News

First lady ‘heartbroken’ by kidnapped Nigerians

First lady Michelle Obama took over the weekly address from her husband Saturday, delivering a Mother’s Day message while voicing solidarity with the nearly 300 schoolgirls kidnapped in Nigeria.

The White House has taken up the cause of the young women abducted by Boko Haram, a radical Islamist group that has threatened to sell them into slavery because they were trying to advance their education.
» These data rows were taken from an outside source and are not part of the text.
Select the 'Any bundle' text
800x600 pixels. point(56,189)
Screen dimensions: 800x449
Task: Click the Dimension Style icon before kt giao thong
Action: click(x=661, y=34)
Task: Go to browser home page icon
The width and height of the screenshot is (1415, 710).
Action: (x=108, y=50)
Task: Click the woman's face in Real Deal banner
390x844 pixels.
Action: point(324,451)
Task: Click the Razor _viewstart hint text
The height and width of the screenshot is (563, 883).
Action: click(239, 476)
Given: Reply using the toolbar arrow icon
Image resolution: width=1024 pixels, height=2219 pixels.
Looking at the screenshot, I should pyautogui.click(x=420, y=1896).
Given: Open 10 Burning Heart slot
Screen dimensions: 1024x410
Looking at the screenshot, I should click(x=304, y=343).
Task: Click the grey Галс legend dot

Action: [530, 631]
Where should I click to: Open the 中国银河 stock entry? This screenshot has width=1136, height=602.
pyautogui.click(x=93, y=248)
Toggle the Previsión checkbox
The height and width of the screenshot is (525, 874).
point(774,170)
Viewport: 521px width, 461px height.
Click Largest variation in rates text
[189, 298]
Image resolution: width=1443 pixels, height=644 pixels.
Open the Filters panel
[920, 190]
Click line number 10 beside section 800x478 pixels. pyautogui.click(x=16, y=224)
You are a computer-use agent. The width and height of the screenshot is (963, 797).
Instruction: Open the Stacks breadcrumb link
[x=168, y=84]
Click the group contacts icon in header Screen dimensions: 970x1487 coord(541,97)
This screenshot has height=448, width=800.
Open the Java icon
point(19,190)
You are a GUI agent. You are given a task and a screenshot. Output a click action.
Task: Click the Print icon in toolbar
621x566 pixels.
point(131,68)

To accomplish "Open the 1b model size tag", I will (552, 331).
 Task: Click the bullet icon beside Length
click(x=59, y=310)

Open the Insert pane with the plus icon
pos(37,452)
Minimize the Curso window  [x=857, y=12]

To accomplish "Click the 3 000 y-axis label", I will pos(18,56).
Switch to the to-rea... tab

{mosads}“Like millions of people across the globe, my husband and I are outraged and heartbroken over the kidnapping of more than 200 Nigerian girls from their school dormitory in the middle of the night,” Obama said. “This unconscionable act was committed by a terrorist group determined to keep these girls from getting an education – grown men attempting to snuff out the aspirations of young girls.” 

President Obama has dispatched a search team of military advisers and law enforcement personnel to help find the girls. On Capitol Hill, lawmakers in both parties have condemned the kidnappings, and Majority Leader Eric Cantor (R-Va.) said Friday the House would take up a resolution honoring the girls and act on legislation to combat human trafficking after it returns from a weeklong recess.

“In these girls, Barack and I see our own daughters,” the first lady said. “We see their hopes, their dreams – and we can only imagine the anguish their parents are feeling right now.”

Obama said the kidnappings were “not an isolated incident” and compared their plight to that of Malala Yousafzai, the Pakistani girl who was shot in the head on a school bus with her classmates.

“But fortunately Malala survived,” Obama said, “and when I met her last year, I could feel her passion and determination as she told me that girls’ education is still her life’s mission. 

“As Malala said in her address to the United Nations, she said ‘The terrorists thought that they would change our aims and stop our ambitions but nothing changed in my life except this: Weakness, fear and hopelessness died. Strength, power and courage was born.’

“The courage and hope embodied by Malala and girls like her around the world should serve as a call to action,” Obama said.

“Education,” the first lady added, “ is truly a girl’s best chance for a bright future, not just for herself, but for her family and her nation.”

Obama said the girls kidnapped in Nigeria “embody the best hope for the future of our world…and we are committed to standing up for them not just in times of tragedy or crisis, but for the long haul.”